Problem details:
Your task is to reproduce exactly the lines that run from the beginning of the data through the line where "Given: Click the Email address input field" appears.

(Stored records)
========

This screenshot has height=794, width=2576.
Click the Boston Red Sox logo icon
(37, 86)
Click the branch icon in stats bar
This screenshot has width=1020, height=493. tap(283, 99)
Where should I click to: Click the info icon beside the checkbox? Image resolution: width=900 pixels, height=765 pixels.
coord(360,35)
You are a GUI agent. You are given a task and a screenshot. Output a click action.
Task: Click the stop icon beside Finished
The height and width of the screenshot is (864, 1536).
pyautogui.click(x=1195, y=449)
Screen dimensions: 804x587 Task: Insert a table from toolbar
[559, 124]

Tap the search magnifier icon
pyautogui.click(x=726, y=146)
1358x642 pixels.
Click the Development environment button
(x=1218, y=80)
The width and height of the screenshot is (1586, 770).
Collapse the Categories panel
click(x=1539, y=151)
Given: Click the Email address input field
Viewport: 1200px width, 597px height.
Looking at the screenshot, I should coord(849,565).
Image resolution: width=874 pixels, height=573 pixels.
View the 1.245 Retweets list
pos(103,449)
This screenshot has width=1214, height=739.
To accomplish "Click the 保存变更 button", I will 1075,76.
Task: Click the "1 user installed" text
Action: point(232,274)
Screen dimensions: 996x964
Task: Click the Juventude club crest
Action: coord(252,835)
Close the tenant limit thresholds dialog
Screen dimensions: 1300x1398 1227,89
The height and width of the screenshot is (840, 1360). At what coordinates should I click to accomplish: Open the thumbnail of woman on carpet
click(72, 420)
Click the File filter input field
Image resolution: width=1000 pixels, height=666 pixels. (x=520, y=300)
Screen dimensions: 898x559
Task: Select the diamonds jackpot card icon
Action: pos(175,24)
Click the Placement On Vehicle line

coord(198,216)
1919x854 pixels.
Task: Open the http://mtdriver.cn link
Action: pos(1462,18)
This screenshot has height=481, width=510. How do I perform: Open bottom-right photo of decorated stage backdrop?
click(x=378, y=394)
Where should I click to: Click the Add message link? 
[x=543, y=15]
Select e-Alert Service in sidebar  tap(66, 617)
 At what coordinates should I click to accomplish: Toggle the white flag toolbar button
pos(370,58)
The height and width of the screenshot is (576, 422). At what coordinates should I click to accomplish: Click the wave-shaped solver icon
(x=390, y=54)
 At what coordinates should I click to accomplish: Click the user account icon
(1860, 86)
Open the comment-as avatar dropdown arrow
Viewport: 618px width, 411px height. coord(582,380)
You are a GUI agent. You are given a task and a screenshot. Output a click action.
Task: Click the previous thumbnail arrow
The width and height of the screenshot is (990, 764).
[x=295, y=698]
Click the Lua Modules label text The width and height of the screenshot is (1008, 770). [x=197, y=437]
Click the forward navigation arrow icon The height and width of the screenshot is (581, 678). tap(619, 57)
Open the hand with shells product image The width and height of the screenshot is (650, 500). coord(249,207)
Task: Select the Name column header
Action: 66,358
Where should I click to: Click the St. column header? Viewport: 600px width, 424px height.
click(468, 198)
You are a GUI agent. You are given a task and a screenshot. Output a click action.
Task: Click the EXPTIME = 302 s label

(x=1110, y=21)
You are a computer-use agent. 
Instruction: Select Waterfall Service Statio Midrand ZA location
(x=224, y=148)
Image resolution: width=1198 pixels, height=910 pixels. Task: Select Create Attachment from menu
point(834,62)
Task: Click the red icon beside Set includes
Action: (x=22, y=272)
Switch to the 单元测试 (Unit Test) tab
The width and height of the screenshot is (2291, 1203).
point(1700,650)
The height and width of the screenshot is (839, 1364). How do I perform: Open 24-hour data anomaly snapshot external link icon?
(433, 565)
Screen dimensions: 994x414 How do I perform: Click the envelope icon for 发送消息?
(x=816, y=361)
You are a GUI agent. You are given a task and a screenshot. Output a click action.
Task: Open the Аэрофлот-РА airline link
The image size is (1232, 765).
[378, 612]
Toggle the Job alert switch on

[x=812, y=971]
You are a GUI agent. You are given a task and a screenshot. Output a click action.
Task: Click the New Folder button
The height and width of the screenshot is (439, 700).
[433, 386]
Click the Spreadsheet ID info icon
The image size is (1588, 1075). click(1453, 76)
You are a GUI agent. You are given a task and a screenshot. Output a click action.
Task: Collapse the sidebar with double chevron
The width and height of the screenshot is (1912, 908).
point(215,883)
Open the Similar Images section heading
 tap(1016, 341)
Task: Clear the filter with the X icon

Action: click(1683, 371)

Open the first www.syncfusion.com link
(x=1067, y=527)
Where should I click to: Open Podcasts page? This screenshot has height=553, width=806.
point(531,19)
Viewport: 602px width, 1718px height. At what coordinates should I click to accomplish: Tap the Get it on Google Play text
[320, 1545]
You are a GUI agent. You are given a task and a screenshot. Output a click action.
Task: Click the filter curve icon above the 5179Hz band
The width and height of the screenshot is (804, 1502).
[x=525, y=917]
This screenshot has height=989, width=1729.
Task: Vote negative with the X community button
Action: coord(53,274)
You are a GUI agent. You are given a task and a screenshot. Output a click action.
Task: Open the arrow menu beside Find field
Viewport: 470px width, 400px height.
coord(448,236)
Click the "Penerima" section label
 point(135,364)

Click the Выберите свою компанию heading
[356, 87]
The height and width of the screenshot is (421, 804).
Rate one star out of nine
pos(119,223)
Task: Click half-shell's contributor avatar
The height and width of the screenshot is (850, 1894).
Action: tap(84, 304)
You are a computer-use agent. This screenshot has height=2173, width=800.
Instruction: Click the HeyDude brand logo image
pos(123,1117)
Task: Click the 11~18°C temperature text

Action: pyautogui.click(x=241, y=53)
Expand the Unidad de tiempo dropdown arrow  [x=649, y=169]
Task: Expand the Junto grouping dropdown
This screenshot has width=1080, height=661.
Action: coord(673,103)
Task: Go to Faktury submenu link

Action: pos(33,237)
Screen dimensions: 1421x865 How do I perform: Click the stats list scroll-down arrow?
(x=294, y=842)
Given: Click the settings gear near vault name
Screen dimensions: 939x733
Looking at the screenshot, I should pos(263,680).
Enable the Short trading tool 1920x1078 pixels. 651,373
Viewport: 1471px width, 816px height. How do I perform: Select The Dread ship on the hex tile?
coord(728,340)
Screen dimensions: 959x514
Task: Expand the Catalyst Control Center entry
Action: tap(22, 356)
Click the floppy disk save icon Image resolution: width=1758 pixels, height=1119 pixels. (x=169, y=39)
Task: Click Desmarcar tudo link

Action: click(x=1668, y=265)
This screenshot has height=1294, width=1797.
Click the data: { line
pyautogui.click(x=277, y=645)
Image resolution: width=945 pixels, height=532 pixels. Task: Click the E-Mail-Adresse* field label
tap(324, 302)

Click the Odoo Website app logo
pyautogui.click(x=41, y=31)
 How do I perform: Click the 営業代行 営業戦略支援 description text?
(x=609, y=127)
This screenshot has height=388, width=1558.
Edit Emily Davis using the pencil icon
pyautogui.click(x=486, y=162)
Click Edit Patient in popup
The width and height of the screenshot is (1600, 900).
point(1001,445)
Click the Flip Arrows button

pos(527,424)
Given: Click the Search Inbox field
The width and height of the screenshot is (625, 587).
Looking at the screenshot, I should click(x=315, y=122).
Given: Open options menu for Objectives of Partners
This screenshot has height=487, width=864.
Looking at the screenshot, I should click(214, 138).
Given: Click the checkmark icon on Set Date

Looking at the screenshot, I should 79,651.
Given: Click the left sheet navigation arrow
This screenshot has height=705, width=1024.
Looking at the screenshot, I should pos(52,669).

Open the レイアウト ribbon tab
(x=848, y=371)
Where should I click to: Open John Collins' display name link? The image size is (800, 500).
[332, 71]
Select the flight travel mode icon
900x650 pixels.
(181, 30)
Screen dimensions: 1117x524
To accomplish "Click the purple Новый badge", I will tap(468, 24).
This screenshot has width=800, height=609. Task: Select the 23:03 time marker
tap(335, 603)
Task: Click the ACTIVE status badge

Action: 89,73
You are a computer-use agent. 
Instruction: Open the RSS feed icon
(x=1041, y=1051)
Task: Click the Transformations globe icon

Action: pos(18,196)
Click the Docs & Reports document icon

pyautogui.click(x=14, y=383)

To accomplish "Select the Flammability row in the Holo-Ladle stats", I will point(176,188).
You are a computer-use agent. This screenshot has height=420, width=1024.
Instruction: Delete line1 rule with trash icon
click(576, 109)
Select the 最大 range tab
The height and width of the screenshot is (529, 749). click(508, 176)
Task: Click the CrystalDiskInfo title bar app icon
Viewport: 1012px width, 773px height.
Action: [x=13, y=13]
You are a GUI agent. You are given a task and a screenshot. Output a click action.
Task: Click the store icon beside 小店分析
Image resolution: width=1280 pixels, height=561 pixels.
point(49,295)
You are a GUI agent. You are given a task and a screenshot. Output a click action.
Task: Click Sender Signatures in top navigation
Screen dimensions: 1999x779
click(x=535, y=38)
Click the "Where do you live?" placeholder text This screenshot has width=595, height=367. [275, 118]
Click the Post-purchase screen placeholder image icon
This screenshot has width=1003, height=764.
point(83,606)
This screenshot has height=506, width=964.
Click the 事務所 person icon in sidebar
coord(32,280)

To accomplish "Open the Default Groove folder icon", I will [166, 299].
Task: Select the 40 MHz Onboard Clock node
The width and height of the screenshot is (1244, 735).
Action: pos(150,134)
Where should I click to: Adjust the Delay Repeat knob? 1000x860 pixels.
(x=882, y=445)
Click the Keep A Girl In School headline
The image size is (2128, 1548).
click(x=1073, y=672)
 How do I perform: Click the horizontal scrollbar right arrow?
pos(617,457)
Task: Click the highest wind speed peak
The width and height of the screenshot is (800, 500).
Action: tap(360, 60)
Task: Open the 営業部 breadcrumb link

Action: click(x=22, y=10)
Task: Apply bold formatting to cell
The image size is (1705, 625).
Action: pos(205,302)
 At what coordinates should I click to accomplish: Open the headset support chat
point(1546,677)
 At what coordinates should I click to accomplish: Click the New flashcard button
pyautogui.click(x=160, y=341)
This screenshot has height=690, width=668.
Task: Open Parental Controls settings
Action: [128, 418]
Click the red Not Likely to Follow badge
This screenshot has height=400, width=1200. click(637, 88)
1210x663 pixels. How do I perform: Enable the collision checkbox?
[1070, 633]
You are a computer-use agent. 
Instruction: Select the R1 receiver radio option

========

Your response:
This screenshot has height=794, width=2576.
Click the Boston Red Sox logo icon
(37, 86)
Click the branch icon in stats bar
This screenshot has width=1020, height=493. tap(283, 99)
Where should I click to: Click the info icon beside the checkbox? Image resolution: width=900 pixels, height=765 pixels.
coord(360,35)
You are a GUI agent. You are given a task and a screenshot. Output a click action.
Task: Click the stop icon beside Finished
The height and width of the screenshot is (864, 1536).
pyautogui.click(x=1195, y=449)
Screen dimensions: 804x587 Task: Insert a table from toolbar
[559, 124]

Tap the search magnifier icon
pyautogui.click(x=726, y=146)
1358x642 pixels.
Click the Development environment button
(x=1218, y=80)
The width and height of the screenshot is (1586, 770).
Collapse the Categories panel
click(x=1539, y=151)
Given: Click the Email address input field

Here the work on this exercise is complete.